__Selected passage__:

★ ★ ★ ★ ★ ★ ★

Happy New Year!
Here's another two cents. Make that five now that I scan this email again!
Excluding our Docker Hub images (which are popular), Drill is downloaded
~1000 times a month [1] (order of magnitude, it's hard to count
genuinely new installations from web server downloads).
What roles are these folks in? I'm a data engineer by day and I don't
think that we count for a large share of those downloads. The DEs I work
with are risk averse sorts that tend to favour setups with rigid schemas
early on and no surprises for their users at query time. Add to that a
second stat from the download data: the biggest single download user OS
is Windows, at about 50% [1]. Some of these users may go on to copy that
download to a server environment but I have a theory that many of them
go on to run embedded Drill right there on beefy Windows laptops.
I conjecture that most of the people reaching for Drill are analysts or
developers working _away_ from an established, shared data
infrastructure. There may not be any shared data engineering where they
are, or they may find themselves in a fashionable "Data Mesh"
environment [2]. I'm probably abusing Data Mesh a bit here in that I'm
told that it mainly proposes a federation of distinct data _teams_,
rather than of data _systems_ but, if you entertain my cynical
formulation of "Data Mesh guys! Silos aren't uncool any more!" just a
bit, then you can well imagine why a user in a Data Mesh might look for
something like Drill to combine data from different silos on their own
machine. Tangentially this suggests to me that we should keep putting
effort into: embedded Drill, Windows support, rapid installation and
setup, low "time to insight".

★ ★ ★ ★ ★ ★ ★

__Provided data__:
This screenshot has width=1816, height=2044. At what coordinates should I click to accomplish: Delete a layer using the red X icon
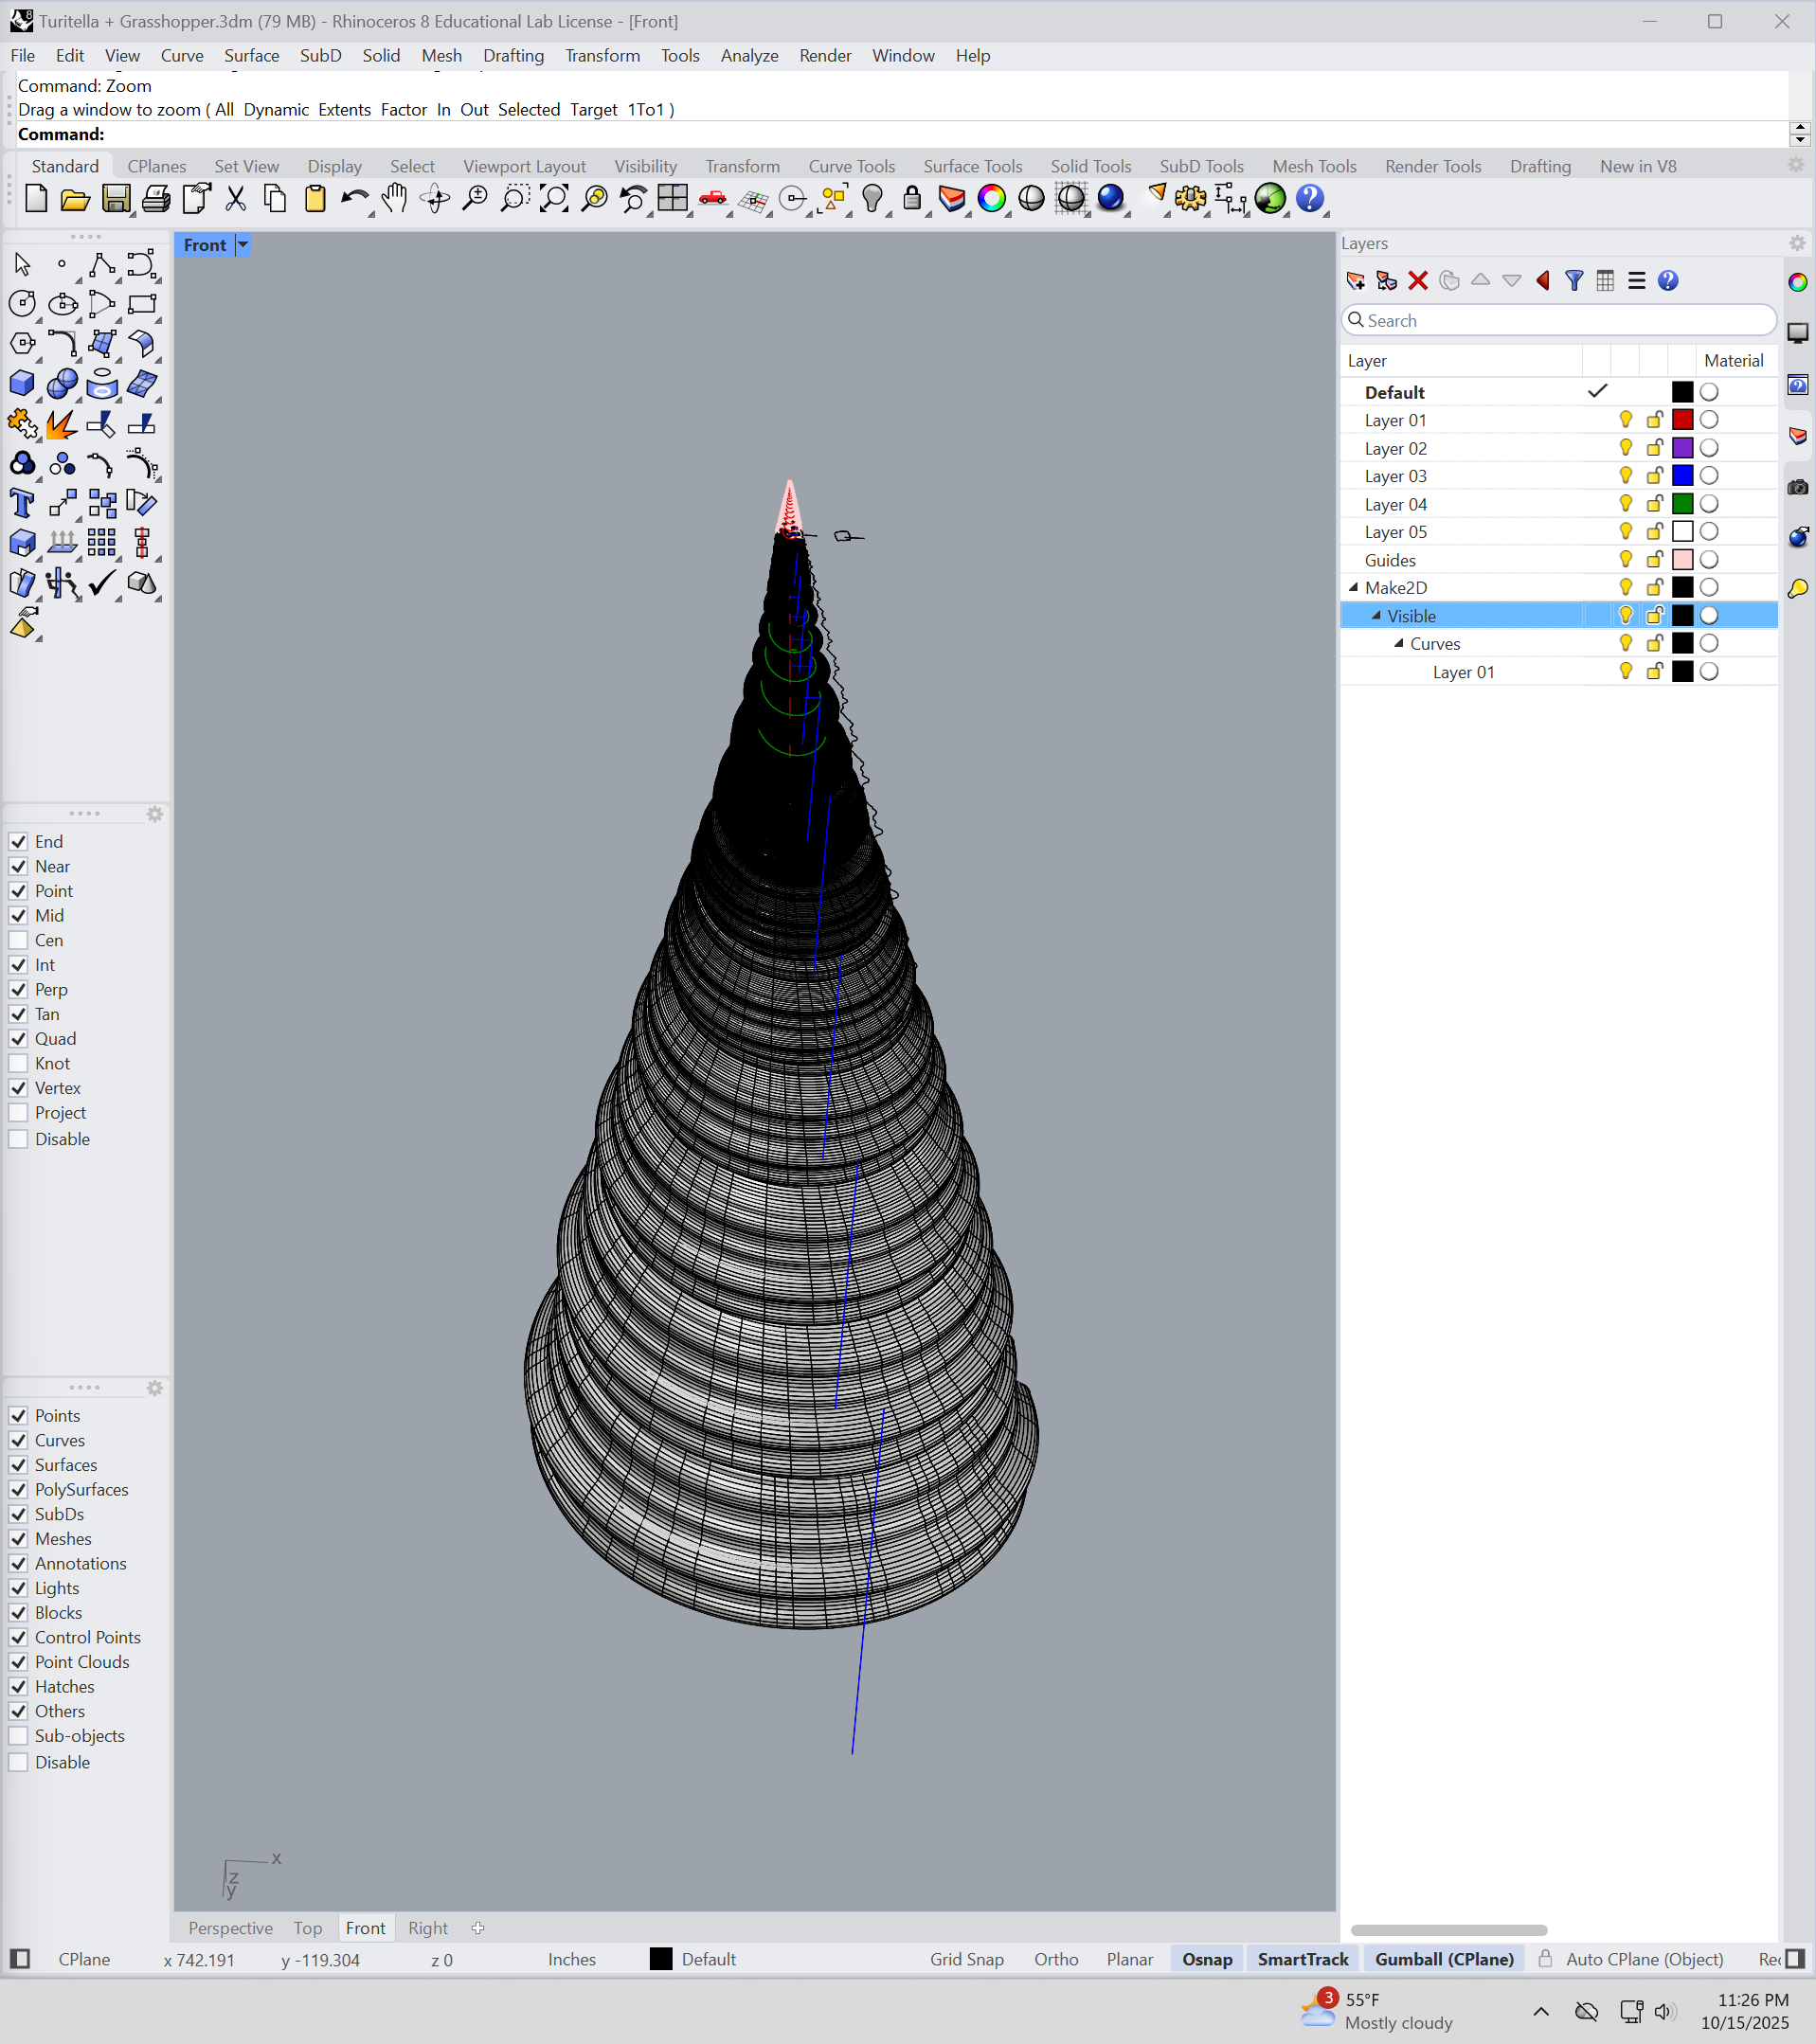(x=1418, y=281)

★ ★ ★ ★ ★ ★ ★

__Exercise__: Extend the email about who downloads Drill, starting right after its last sentence.

__Response to the exercise__:
MongoDB questions still come up frequently giving a reason beyond the
JSON files questions to think that the JSON data model is still very
important. Wherever we decide to bound the current EVF v2 data model
implementation, maybe we can sketch out a design of whatever is
unimplemented in some updates to the Drill wiki pages? This would give
other devs a head start if we decide that some unsupported complex data
type is worth implementing down the road?
1. https://infra-reports.apache.org/#downloads&project=drill
2. https://martinfowler.com/articles/data-mesh-principles.html
Regards
James
On 2024/01/01 03:16, Charles Givre wrote:
I'll throw my .02 here... As a user of Drill, I've only had the occasion to
use the Union once. However, when I used it, it consumed so much memory, we
ended up finding a workaround anyway and stopped using it. Honestly, since we
improved the implicit casting rules, I think Drill is a lot smarter about how
it reads data anyway. Bottom line, I do think we could drop the union and
repeated union.
The repeated lists and maps however are unfortunately something that does come
up a bit. Honestly, I'm not sure what work is remaining here but TBH Drill
works pretty well at the moment with most of the data I'm using it for. This
would include some really nasty nested JSON objects.
-- C
On Dec 31, 2023, at 01:38, Paul Rogers <par0...@gmail.com> wrote:
Hi Luoc,
Thanks for reminding me about the EVF V2 work. I got mostly done adding
projection for complex types, then got busy on other projects. I've yet to
tackle the hard cases: unions, repeated unions and repeated lists (which
are, in fact, repeated repeated unions).
The code to handle unprojected fields in these areas is getting awfully
complicated. In doing that work, and then seeing a trick that Druid uses,
I'm tempted to rework the projection bits of the code to use a cleaner
approach. However, it might be better to commit the work done thus far so
folks can use it before I wander off to take another approach.
Then, I wondered if anyone actually still uses this stuff. Do you still
need the code to handle non-projection of complex types?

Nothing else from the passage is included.